BEGIN
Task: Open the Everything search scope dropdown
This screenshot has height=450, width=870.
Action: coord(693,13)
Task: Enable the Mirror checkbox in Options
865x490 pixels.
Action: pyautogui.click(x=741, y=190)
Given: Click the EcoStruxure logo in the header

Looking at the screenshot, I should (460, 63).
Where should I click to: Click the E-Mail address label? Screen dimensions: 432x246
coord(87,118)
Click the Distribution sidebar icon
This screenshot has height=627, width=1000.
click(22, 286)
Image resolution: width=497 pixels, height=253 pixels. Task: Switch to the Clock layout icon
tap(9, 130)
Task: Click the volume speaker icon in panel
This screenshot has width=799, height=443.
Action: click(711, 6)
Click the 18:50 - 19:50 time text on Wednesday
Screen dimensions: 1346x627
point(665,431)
END
BEGIN
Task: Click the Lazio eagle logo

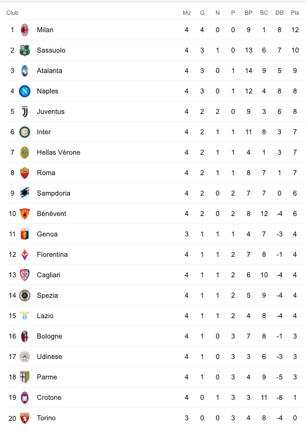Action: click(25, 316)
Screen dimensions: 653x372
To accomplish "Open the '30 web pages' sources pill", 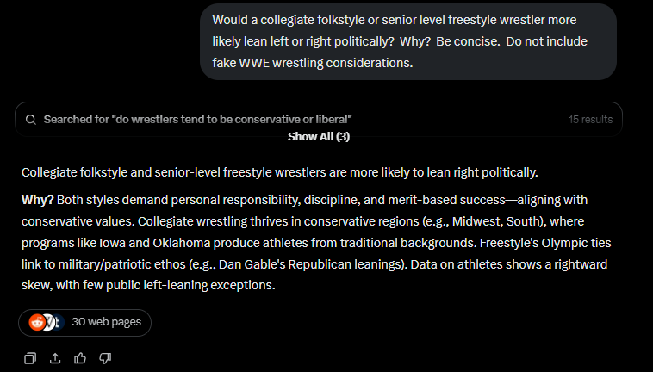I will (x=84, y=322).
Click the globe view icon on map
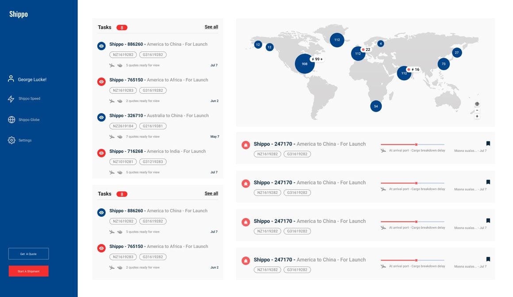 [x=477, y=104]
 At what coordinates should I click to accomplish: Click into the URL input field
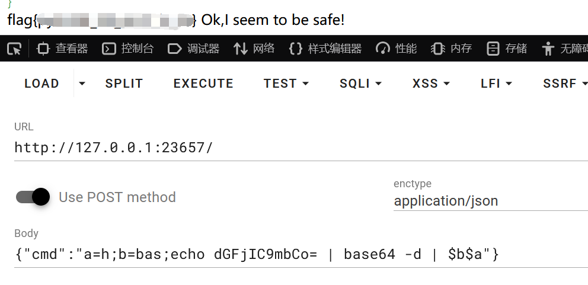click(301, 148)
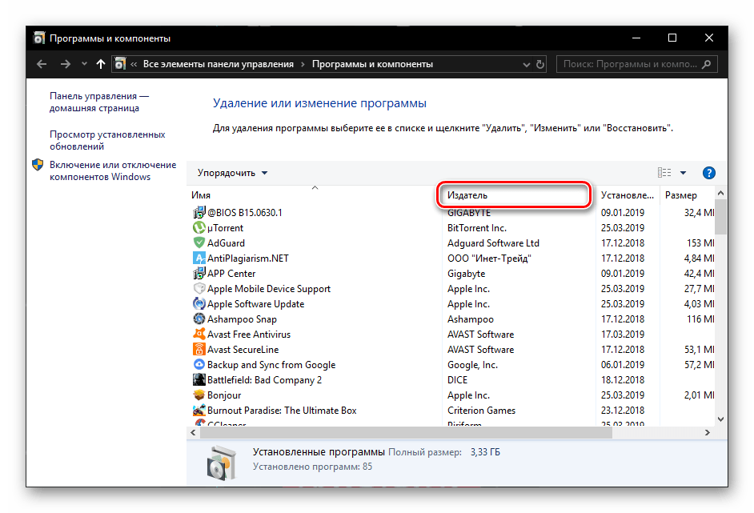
END
BEGIN
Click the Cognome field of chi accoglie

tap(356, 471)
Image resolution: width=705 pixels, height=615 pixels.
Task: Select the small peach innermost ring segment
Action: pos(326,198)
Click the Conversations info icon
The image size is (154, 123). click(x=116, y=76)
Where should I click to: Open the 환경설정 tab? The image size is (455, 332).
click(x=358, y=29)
END
### [WHAT THE TASK ASKS]
When the line with "This screenshot has height=450, width=870." is reached in the data above, start copying there, and copy each line exactly until the line with "Click the Distribution sidebar icon" has been copied; copy nothing else.

### [RESPONSE FOR THIS EXERCISE]
This screenshot has height=450, width=870.
Action: coord(693,13)
Task: Enable the Mirror checkbox in Options
865x490 pixels.
Action: pyautogui.click(x=741, y=190)
Given: Click the EcoStruxure logo in the header

Looking at the screenshot, I should (460, 63).
Where should I click to: Click the E-Mail address label? Screen dimensions: 432x246
coord(87,118)
Click the Distribution sidebar icon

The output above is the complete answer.